It related to a piece of land connected to a member of Mr Rawlings' family which was linked to the council's local plan.

Mr Rawlings denied any wrongdoing and said he "immediately declared the issue" to the council, but he was dismissed.

A second executive member, Sam Lisle, then resigned his place on the executive in response, citing irreconcilable differences with Mr Carr.

In a statement, Mr Carr said: "I stand by every decision I have made as leader of the council and I believe those decisions will be vindicated in due course.

"I have the support of a substantial number of the Conservative group, my conscience is clear and, most importantly, my integrity remains intact."

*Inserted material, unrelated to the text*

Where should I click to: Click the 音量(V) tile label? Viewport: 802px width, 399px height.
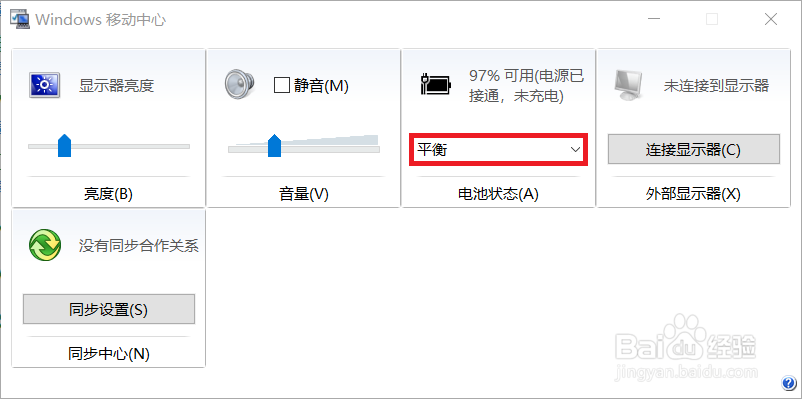[304, 194]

A full council meeting takes place on 22 February.

Gemma Dillon, BBC Radio York political reporter

Former Lord Mayor Cllr Gillies is the third leader the Conservatives have had in York since 2015. Councillor Chris Steward, who preceded David Carr, stood down in 2016 for health reasons.

The city is run by a coalition of Conservatives and Liberal Democrats, so it remains to be seen if this turbulent time will affect that relationship.

With elections around the corner next year in York and the annual budget due out, Cllr Gillies will be hoping to ease the rifts within his party.

He voted against the council's controversial local plan last week, so it is unclear how easy that task will be.